+++ Document segment +++
= Francis Bernard Keogh =

Australian politician

Francis Bernard Keogh (6 February 1861 – 9 July 1927) was an Australian politician who represented the South Australian House of Assembly multi-member seat of West Adelaide from 1901 to 1902.

The son of businessman Patrick Keogh, Keogh was born and raised in West Adelaide. He was educated at St. Francis Seminary, went to work for P. Falk & Co. manufacturing jewellers for seven years to 1883, and went to Melbourne for a period before returning to Adelaide. In 1886, he was appointed secretary of the South Australian Building Society. He was involved in a range of community organisations: he was one of the founders of St. Patrick's Literary Society in 1879, became honorary secretary of the Irish National Federation in 1895, and was elected South Australian president of the Hibernian Society in 1896. He was manager and editor of early Catholic publication the Catholic Monthly, served as vice-president of the West Adelaide Football Club and was a long-time contributor to The Southern Cross, serving as its acting editor in 1900.

Keogh first entered politics in December 1900, winning election to the Grey Ward of the Adelaide City Council by a large majority. On 1 June 1901, he was elected to the House of Assembly winning a by-election in West Adelaide caused by the resignation of Lee Batchelor upon his election to the first federal parliament. He ran for re-election at the 1902 state election, but was defeated. He was also defeated for his city council seat in December 1902 in a major and unpredicted upset.

In 1902, he became secretary of the South Australian branch of the Licensed Victuallers' Association, a position which he held until his death. Keogh died at the North Adelaide Private Hospital in July 1927. He was buried at the Roman Catholic Cemetery in West Terrace.
+++ Input data +++
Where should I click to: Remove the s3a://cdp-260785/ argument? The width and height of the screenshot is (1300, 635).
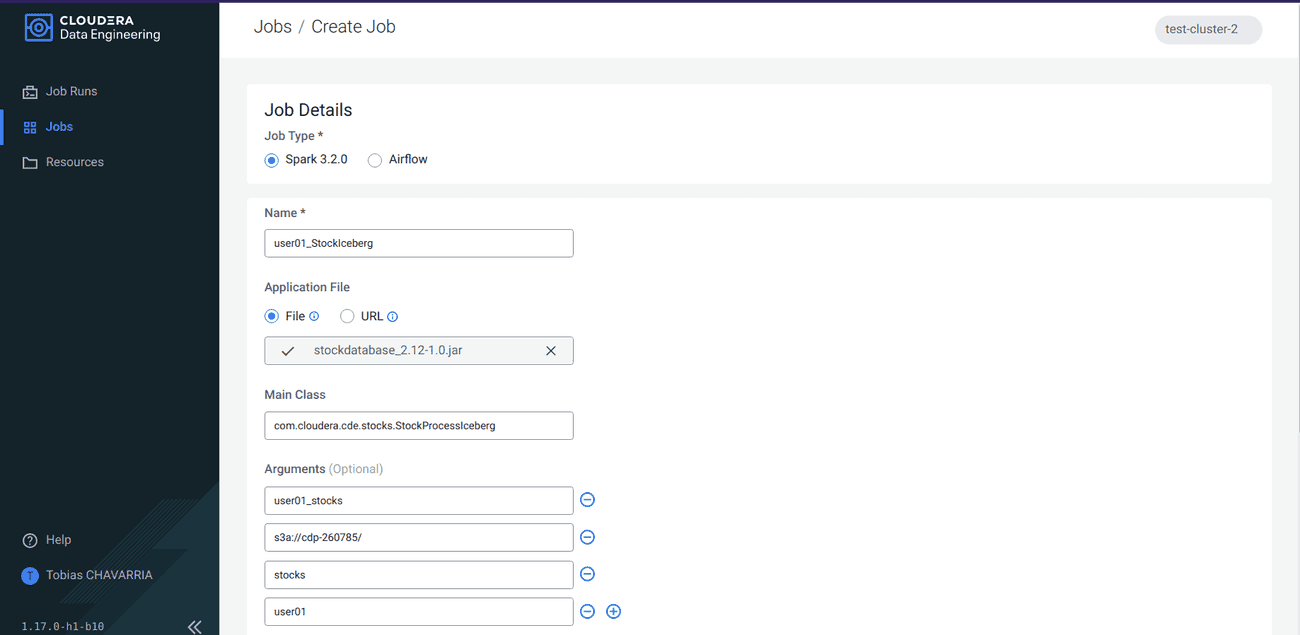click(588, 537)
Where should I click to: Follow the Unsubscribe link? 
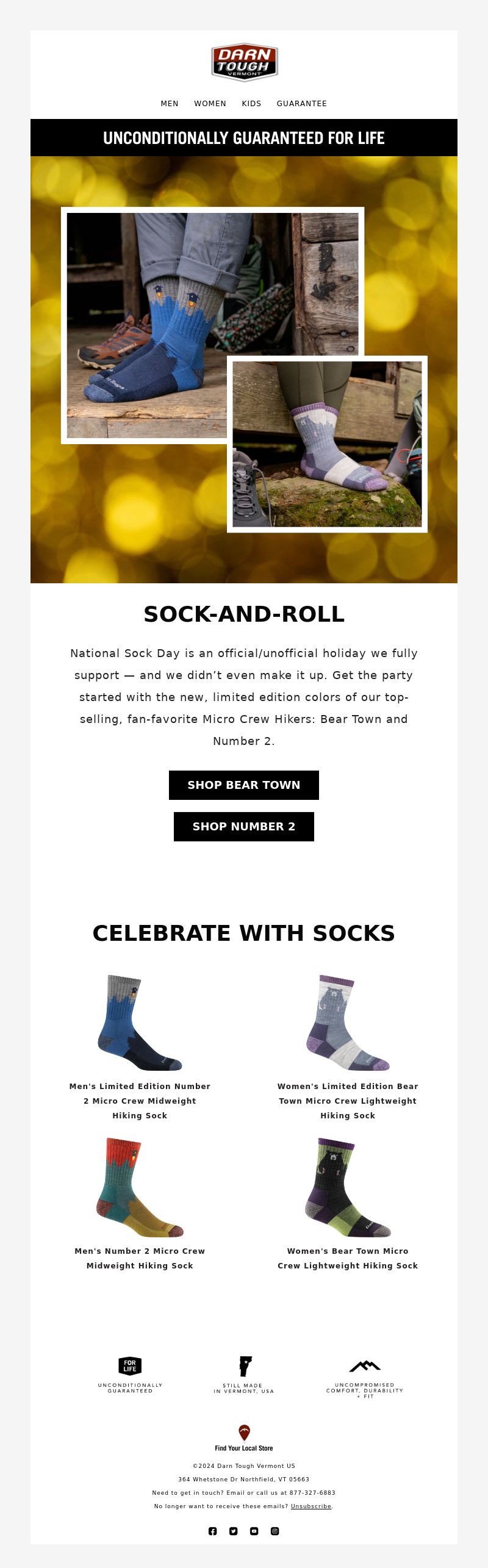(x=311, y=1506)
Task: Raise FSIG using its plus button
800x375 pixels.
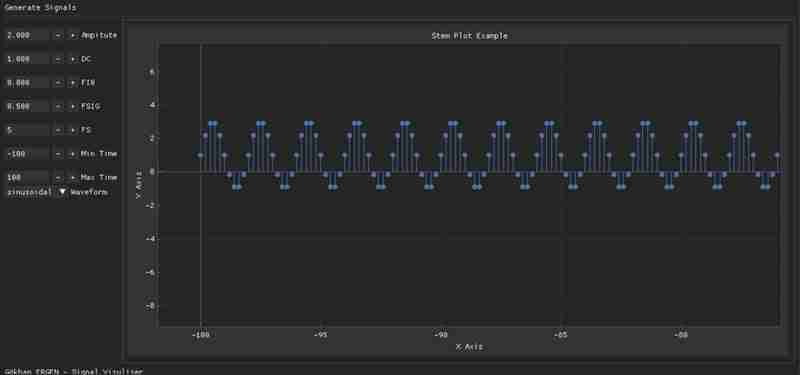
+++
▸ Problems to solve:
1. According to the Keogh biography, in what year was Keogh appointed secretary of the South Australian Building Society?
2. Reproduce the stretch of the Keogh biography from "The son of businessman" through "editor in 1900.".
3. List every date in the Keogh biography that gives a day, a month, and a year.

▸ Responses to the tasks:
1. 1886

2.
The son of businessman Patrick Keogh, Keogh was born and raised in West Adelaide. He was educated at St. Francis Seminary, went to work for P. Falk & Co. manufacturing jewellers for seven years to 1883, and went to Melbourne for a period before returning to Adelaide. In 1886, he was appointed secretary of the South Australian Building Society. He was involved in a range of community organisations: he was one of the founders of St. Patrick's Literary Society in 1879, became honorary secretary of the Irish National Federation in 1895, and was elected South Australian president of the Hibernian Society in 1896. He was manager and editor of early Catholic publication the Catholic Monthly, served as vice-president of the West Adelaide Football Club and was a long-time contributor to The Southern Cross, serving as its acting editor in 1900.

3.
6 February 1861
9 July 1927
1 June 1901